Donc on prend le chemin avec deux camions de beine, on s'arrête avec un camion pour cacher l'autre.
On attend.
Skelter ou Nines, je sais plus, fait à Jack : "t'es sûr que tes infos..."
Jack tire la tronche de celui qui n'aime pas voir sa parole mise en doute puis il se tourne vers notre entrepôt du Sabbat et il sourit.
Et là, déboule un mastodonte, le Sabbat nous a battu question 'quiqui l'a la plus grosse' (bagnole :P). Parce que c'est un camion Cater Pillar qui nous arrive dessus ! :} Je jette un oeil et je me prends les phares dans la gueule, bien aveuglée :p (oui, encore un échec critique XD)

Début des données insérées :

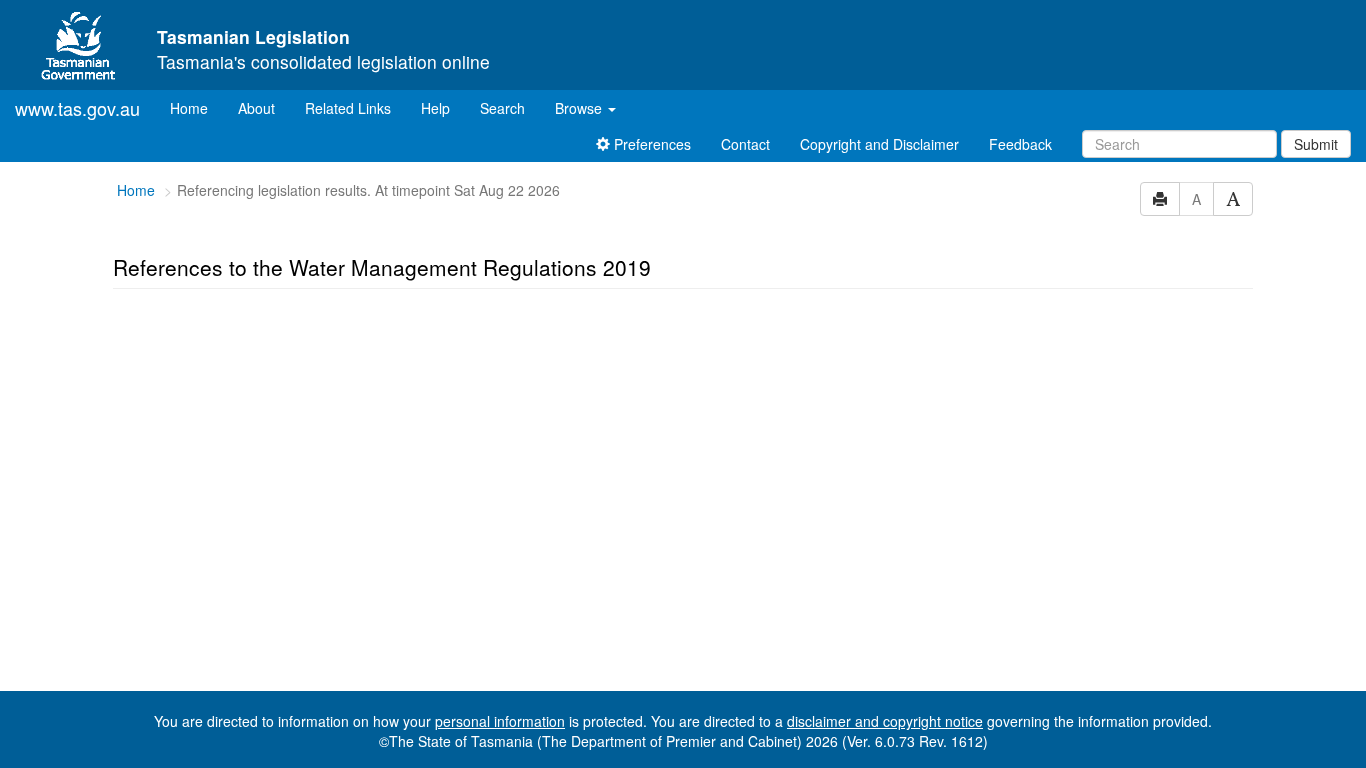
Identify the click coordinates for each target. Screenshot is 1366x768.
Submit (1316, 144)
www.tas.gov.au (77, 108)
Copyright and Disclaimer (879, 144)
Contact (745, 144)
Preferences (650, 144)
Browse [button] (580, 108)
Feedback (1020, 144)
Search (502, 108)
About (256, 108)
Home (196, 107)
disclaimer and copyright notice (885, 721)
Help (435, 108)
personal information (500, 721)
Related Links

Le camion il nous défonce notre beine, Nines gueule "putain !! Barrez vous !!" Et comme je dois être en train de faire cette tronche : O_O*j'y vois plus rien* il m'entraîne par la taille ]D *cuicuicui*.
Le cater pillar nous embarque notre pauvre beine et il était suivi de voitures bourrées de sabbatiques. Ca y'est la bagarre générale commence. Jack et une partie des nôtres s'occupe du coin des voitures et je m'en vais rapidement aider Nines et d'autres à prendre d'assaut le cater pillar qui devrait renfermer l'arme secrète censée nous neutraliser.
J'arrive à rattraper le camion et à grimper sur ses roues puis à l'arrière, sachant qu'il est immobilisé par notre beine sous ses roues. Je vois un Anarch se faire dérouiller par trois sabbat et je tire à la tête en direction du premier. C'est une espèce de barraqué qui a très bien compris l'invitation et qui s'en va jouer du corps-à-corps, c'est là que j'aurais dû placer un truc genre "ah nan, désolée chéri mais la place au chaud est d'jà prise :]". Tant pis.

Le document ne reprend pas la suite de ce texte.